Directions for this task — Copy out every line of the data below word for word, but leave out the pictures.
[begin Data for the task]
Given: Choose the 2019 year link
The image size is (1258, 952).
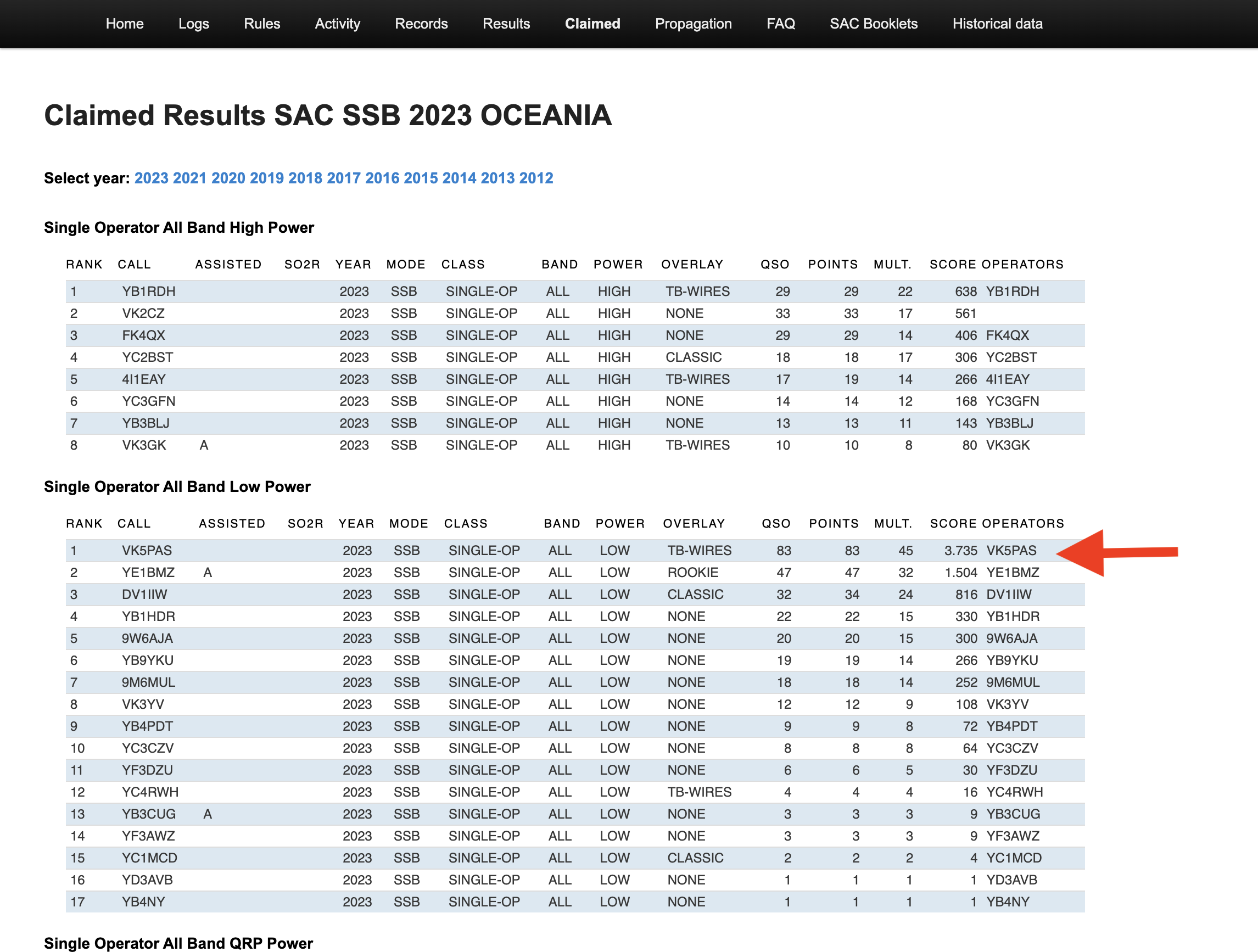Looking at the screenshot, I should pos(266,178).
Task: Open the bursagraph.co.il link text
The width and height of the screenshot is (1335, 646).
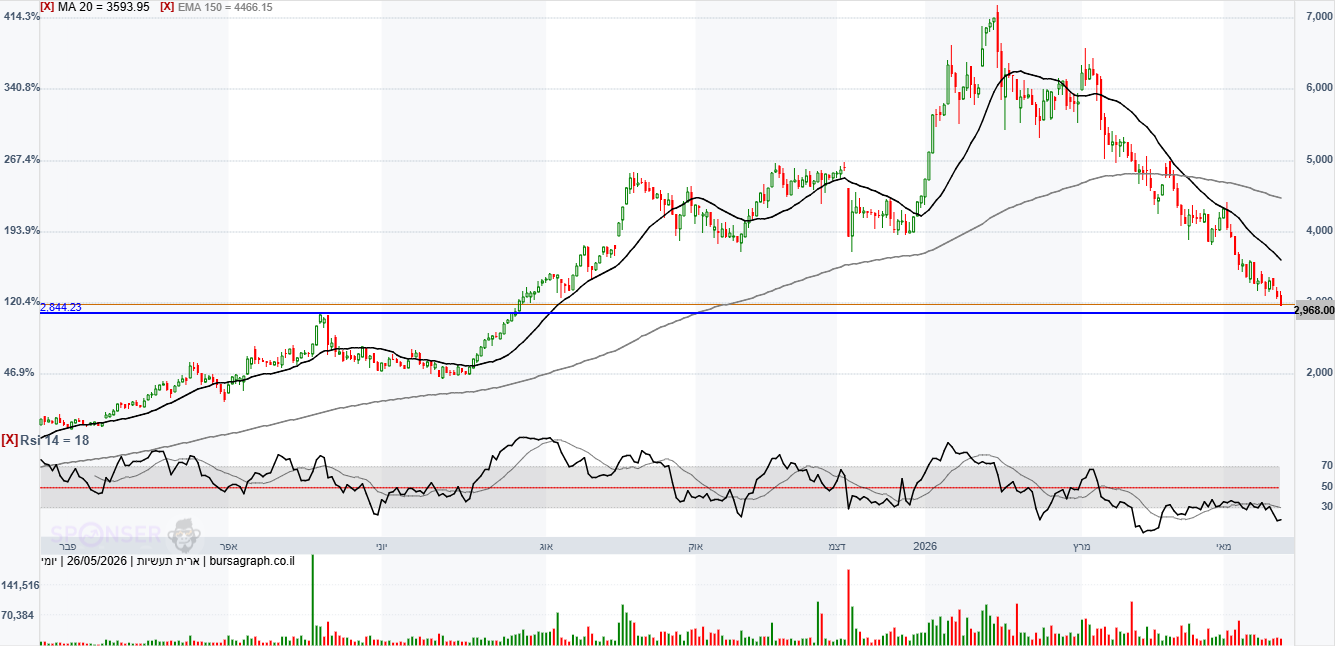Action: [x=249, y=561]
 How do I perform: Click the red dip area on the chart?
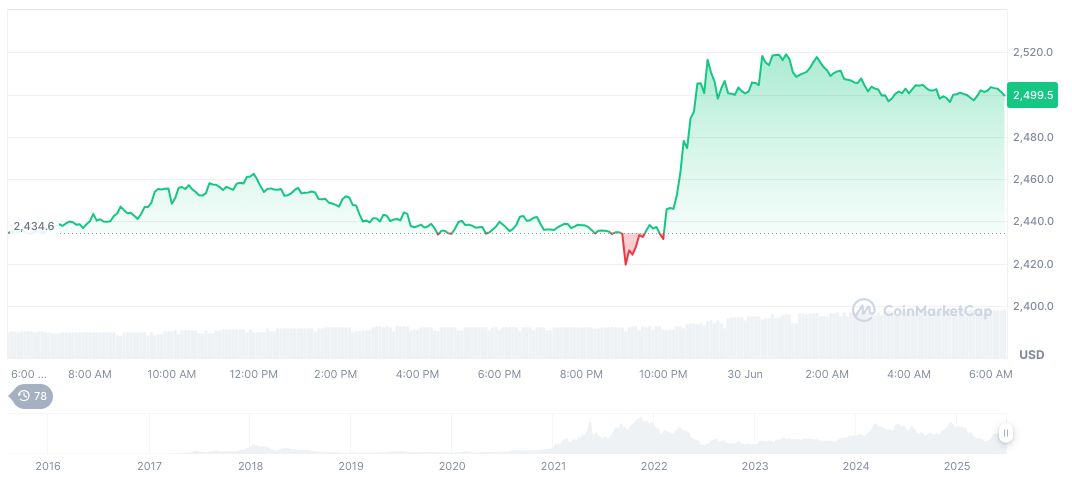click(x=631, y=245)
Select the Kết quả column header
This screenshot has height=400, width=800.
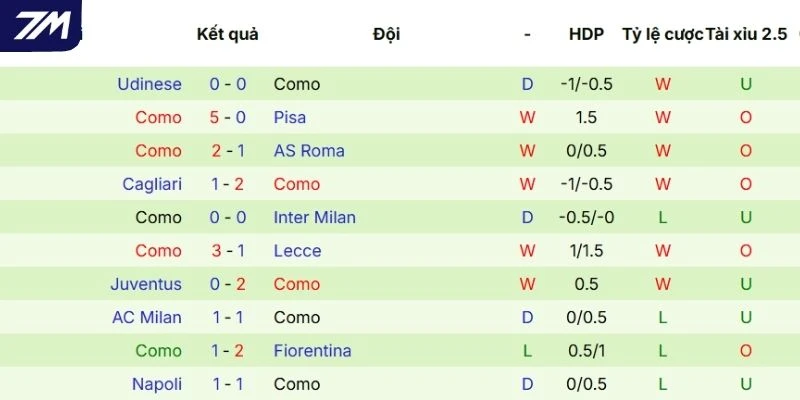click(x=227, y=34)
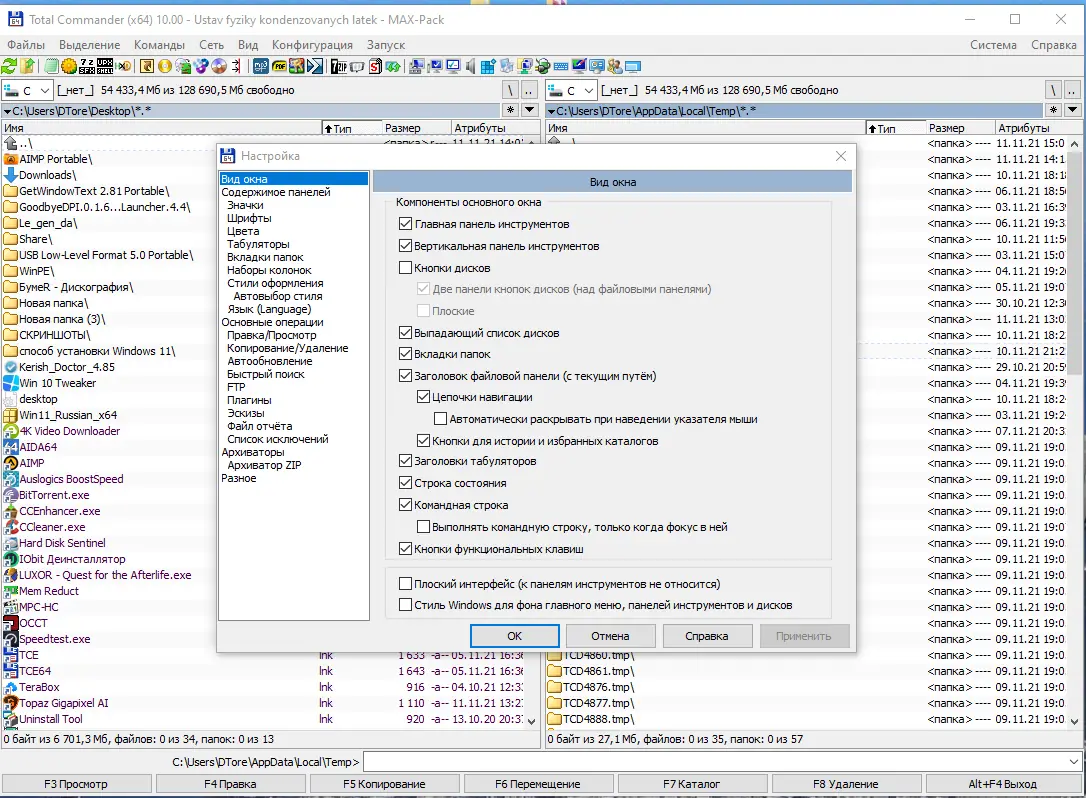The height and width of the screenshot is (798, 1086).
Task: Select Шрифты in the settings tree
Action: coord(248,218)
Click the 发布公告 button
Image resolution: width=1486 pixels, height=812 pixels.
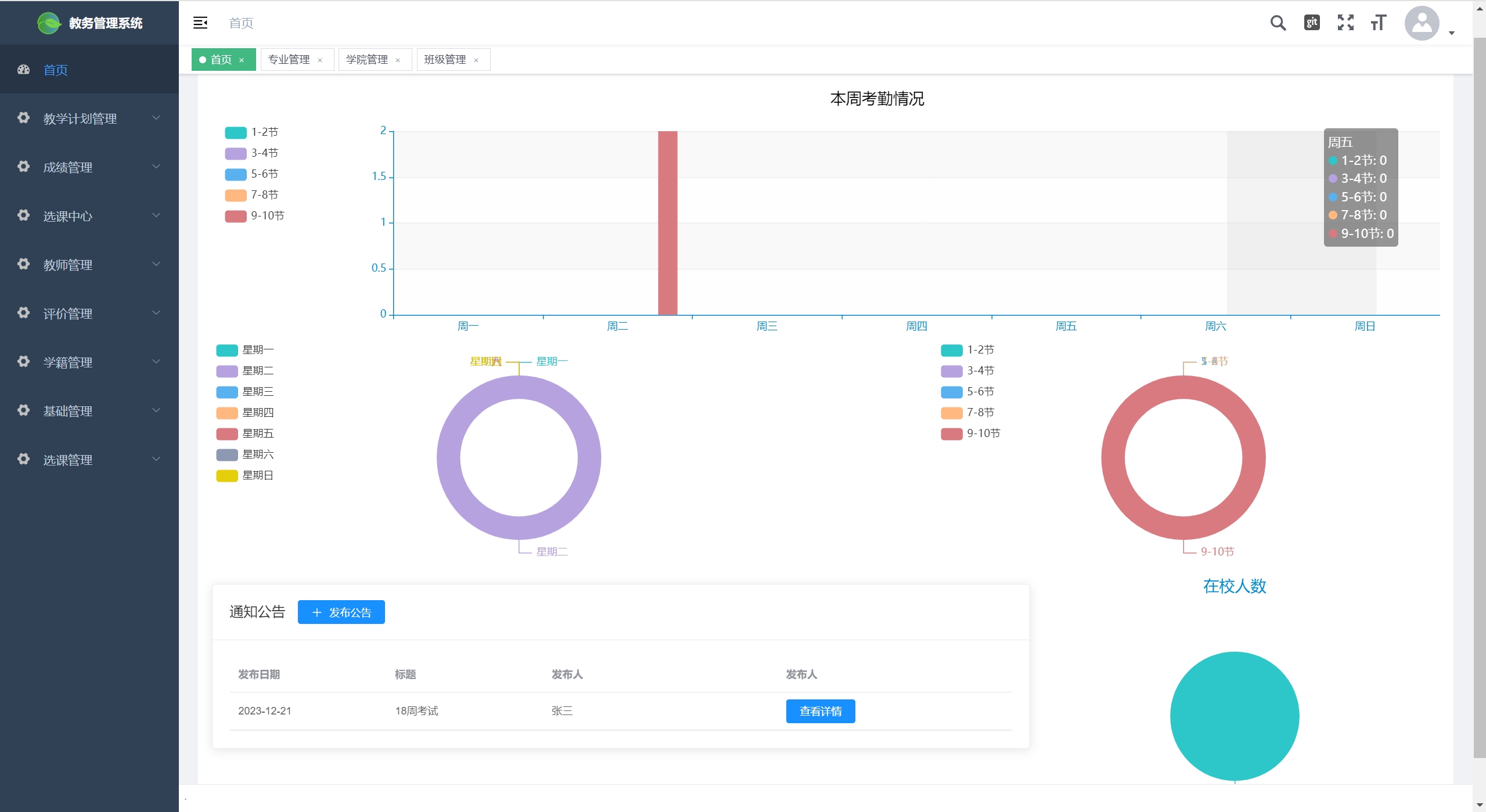341,612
[end Data for the task]
Task output —
Given: Choose the 2019 year link
The image size is (1258, 952).
Looking at the screenshot, I should pos(266,178).
Task: Open the bursagraph.co.il link text
The width and height of the screenshot is (1335, 646).
Action: [x=249, y=561]
 How do I perform: Click the red dip area on the chart?
click(x=631, y=245)
Select the Kết quả column header
This screenshot has height=400, width=800.
click(x=227, y=34)
The height and width of the screenshot is (798, 1086).
Task: Select Шрифты in the settings tree
Action: coord(248,218)
Click the 发布公告 button
Image resolution: width=1486 pixels, height=812 pixels.
341,612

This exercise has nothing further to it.